Sandy, speaking to legislators this Sunday evening, did indicate broader recognition of problems going way back.
“Early on in the Justice administration, we fully realized there was an issue going on with Homeland Security — the failure to adapt, the failure to respond, the failure to fulfill its requirements to our citizens.”
He said that led to the installation of Michael Todorovich, a retired member of the National Guard, first as deputy director for Homeland Security and Emergency Management director and then as the director.
“We feel Colonel Todorovich has Homeland Security going in the right direction,” Sandy said.
West Virginia MetroNews has twice reached out to representatives of the Governor’s Office with followup questions, but has received no response.
The questions were these:
Secretary Sandy said neither he nor the Governor’s Office was aware of a 2015 letter from FEMA describing that action. Is that also the position of the Governor’s Office?
Have any representatives of the Governor’s Office asked representatives of the Office of Homeland Security and Emergency Management why that information was not passed along? Has the Governor’s Office asked that question of FEMA?
How has the state dealt with the manual reimbursement? Has it caused cash flow issues? Has it had practical effects such as slowing down relief efforts or slowing payments to vendors?
Was the change in Jimmy Gianato’s job description directly related to this situation? Does the Governor’s Office continue to have confidence in Mr. Gianato’s work?
Timeline of changes
Although the Governor’s Office has said little, the Justice Administration has made several recent moves.
On Oct. 9, the legislative auditor sent its question about FEMA to Joe Thornton, the former state emergency management director.
By Oct. 23, without a public announcement, Governor Justice signed a letter making Todorovich the director of Homeland Security and Emergency Management.
The same day, a letter went out from Justice to West Virginia Adjutant General James Hoyer, giving him oversight of Gianato, who would still be state homeland security adviser.
Also that day, MetroNews got wind of the change and called for confirmation. Hoyer made plans to call the next morning and confirmed Gianato had a new role.
Hoyer said Gianato would still be playing a significant role with Homeland Security, including working ahead on issues like hazard mitigation and federal funding.
Notably, Gianato will have a strategic role in drawing down federal grant money.
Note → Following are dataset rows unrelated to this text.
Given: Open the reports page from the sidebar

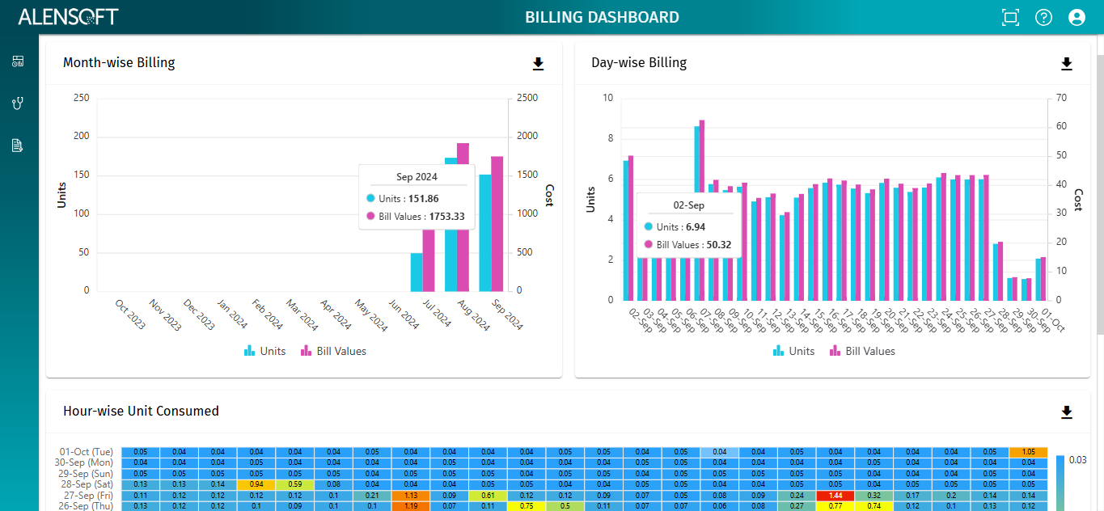Looking at the screenshot, I should 19,146.
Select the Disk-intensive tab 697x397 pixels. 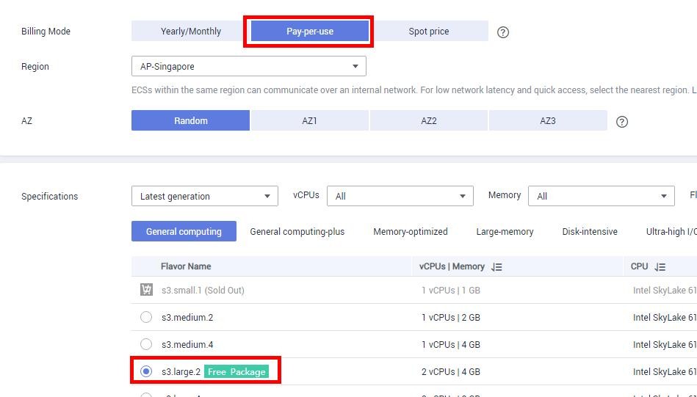click(x=590, y=231)
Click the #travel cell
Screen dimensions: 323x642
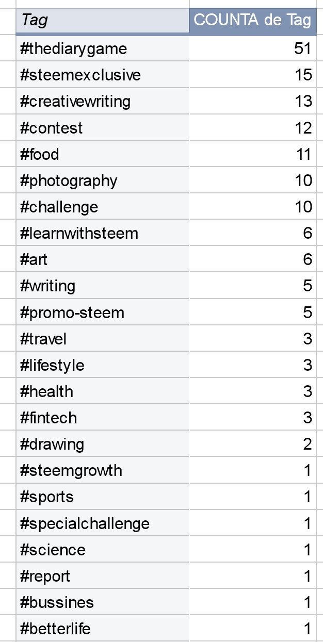point(102,339)
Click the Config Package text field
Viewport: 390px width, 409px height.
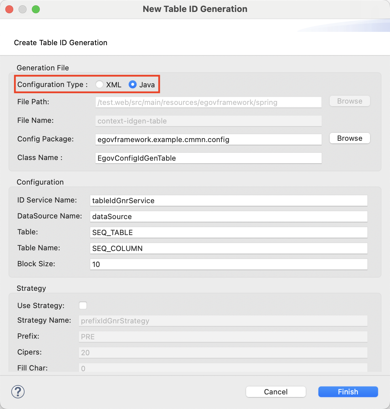click(208, 139)
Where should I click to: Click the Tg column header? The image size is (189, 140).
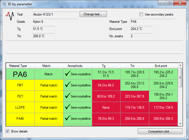pos(106,66)

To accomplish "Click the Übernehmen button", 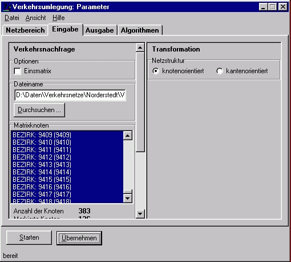I will click(79, 238).

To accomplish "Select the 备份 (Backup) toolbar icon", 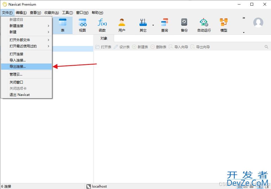I will (184, 25).
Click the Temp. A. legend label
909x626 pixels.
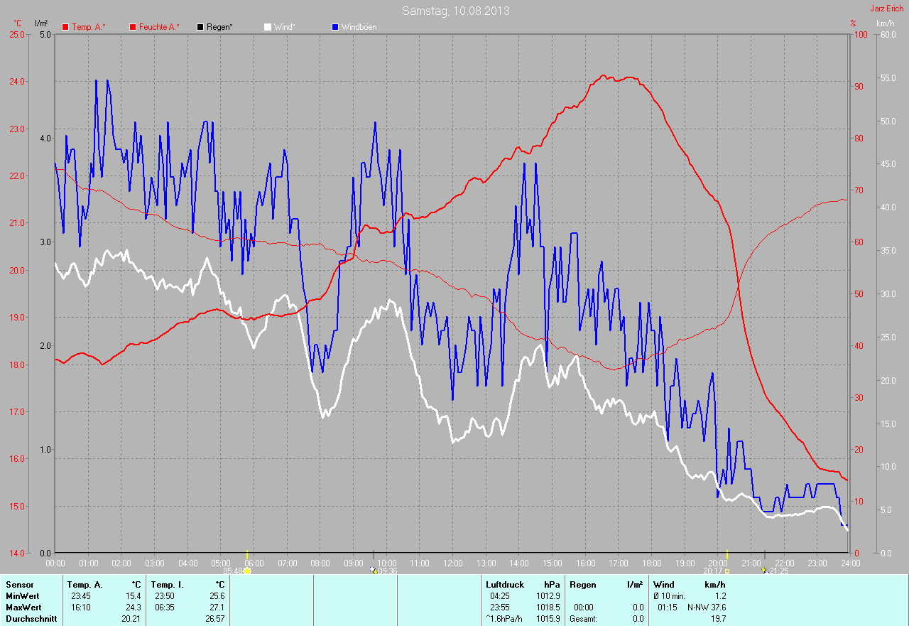pos(89,27)

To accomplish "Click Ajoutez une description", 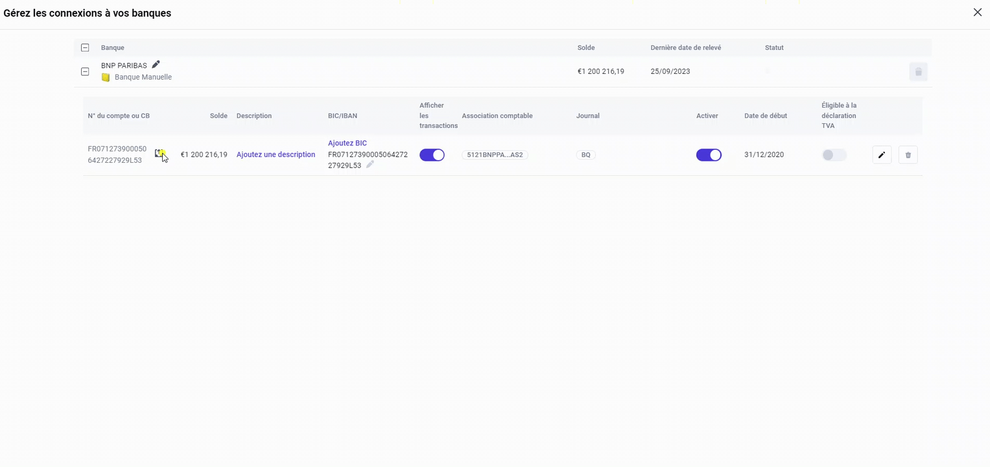I will [276, 154].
“Most of Jimmy’s responsibilities will be focused on how do we identify what Congress is going to do with mitigation dollars and how do we in West Virginia get our fair share of that to make sure ‘If we clean out these streams it prevents these hundred houses from flooding the next time,’” Hoyer said.
By Nov. 5, less than a week before the legislative auditor’s findings were released, the Governor’s Office sent a letter to FEMA designating a new point of contact.
From now on, FEMA would be dealing not with Jimmy Gianato but with Michael Todorovich instead.
“Please accept this letter as my approval for Director Michael L. Todorovich’s “Delegation of Authority Letter” for all WV FEMA (non-disaster) grants,” the governor wrote.
“Included with this delegation of authority is the approval for Director Todorovich to sign, submit, and full access to all WV FEMA (non-disaster) grants.”
FEMA’s Tierney said she already notices improvement.
“I feel very positive about the direction Homeland Security and Emergency Management is heading in,” she said.